En La Chinita las víctimas dijeron sí perdonamos, pero queremos la verdad. Toda la verdad y de todos. Porque en Urabá ocurrieron 17 masacres y miles de asesinatos selectivos. La última masacre ocurrió en 2005 en un corregimiento llamado San José de Apartado, en el que terminaron arrinconadas las bases sociales del Partido Comunista en la región. Hasta allí llegaron militares de la Brigada 17 a matar a una familia, degollando incluso a los niños. Otro perdón pendiente.

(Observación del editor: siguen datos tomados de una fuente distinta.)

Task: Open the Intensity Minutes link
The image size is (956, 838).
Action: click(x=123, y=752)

Toda esta impiedad se vivió bajo el silencio de la élite local, que aún hoy se siente incómoda con la izquierda, aunque sea esta legal, y que hace todos los esfuerzos posibles para que no se consolide el proceso de paz en la región. Sectores de ella se han opuesto a la restitución de tierras, a la reparación de las víctimas, y ahora a los acuerdos de paz.  Porque en Urabá hubo despojo masivo de tierra, complicidad de empresas multinacionales y nacionales con los paramilitares y su sangría.  Ellas  también tendrán que comparecer, seguramente, ante la Jurisdicción Especial de Paz, que hoy rechazan.

Hubo un tiempo en el que se creyó que el proyecto paramilitar había logrado la hegemonía política, social y cultural en Urabá. Por algo allí se reprodujo pronto la violencia, esta vez en una faceta más criminal, y con la máscara de las bandas criminales, ejército gaitanista o clan del golfo. Los Úsuga fueron combatientes de base del EPL, que se sintieron frustrados por una paz insegura que no les brindaba nada. Se la jugaron a seguir de pistoleros y en esas están. Alguna fuerza profunda y soterrada mantiene encendida la llama de la guerra en Urabá.

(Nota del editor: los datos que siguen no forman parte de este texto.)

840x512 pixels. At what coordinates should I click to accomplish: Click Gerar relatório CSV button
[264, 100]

Sin embargo, lo que se vio el viernes en La Chinita es que, como la política es dinámica, posiblemente eso empieza a cambiar de la mano de un fenómeno cuya fuerza es impredecible, y es la reconciliación. Al tiempo que Iván Márquez y Aníbal Palacio se abrazaban con sentimiento de hermanos, Mario Agudelo decía en otro lugar del coliseo: “Ya perdoné”. Y si Mario Agudelo perdonó es porque Urabá puede llegar a ser realmente un laboratorio de paz. Agudelo era diputado por Esperanza, Paz y Libertad en Antioquia, cuando le llegó un libro de regalo. Era un libro de medicina y su hijo lo abrió con ansia y curiosidad. El libro explotó y el niño murió. Era un ataque de las Farc direccionado a Agudelo. Sereno y sonriente, Mario dice que ahora milita en el partido del Sí, y que a partir del lunes lo hará en el de la implementación de los acuerdos. 

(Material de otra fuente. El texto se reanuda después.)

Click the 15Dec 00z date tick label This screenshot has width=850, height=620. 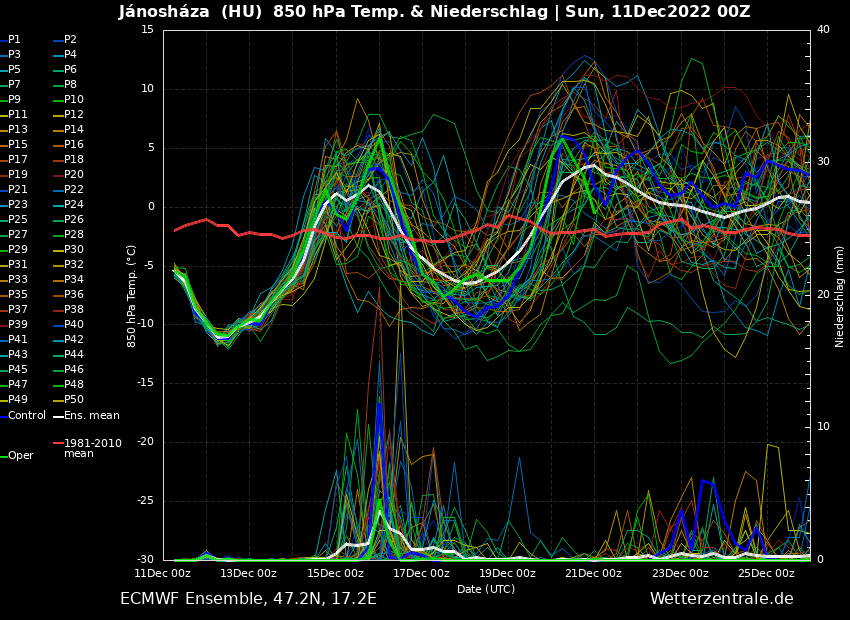click(x=335, y=573)
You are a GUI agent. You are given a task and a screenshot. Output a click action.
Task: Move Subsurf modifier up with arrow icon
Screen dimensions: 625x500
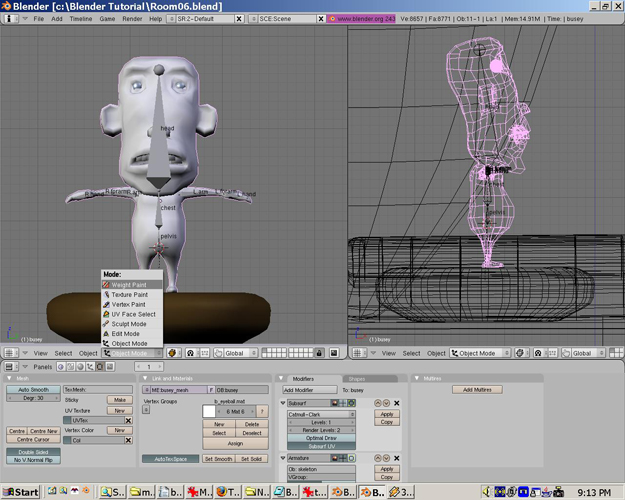click(377, 403)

Los desmovilizados del EPL le tienden una mano a las Farc porque ellos saben lo que se siente dar el salto de la guerra a la civilidad. Así lo dijo el alcalde de Apartadó, Eliécer Arteaga: “Apartadó los acoge”. Sólo falta ver si la élite local, los empresarios, se montan al tren de la reconciliación que ya parece estar en marcha en esta palpitante región.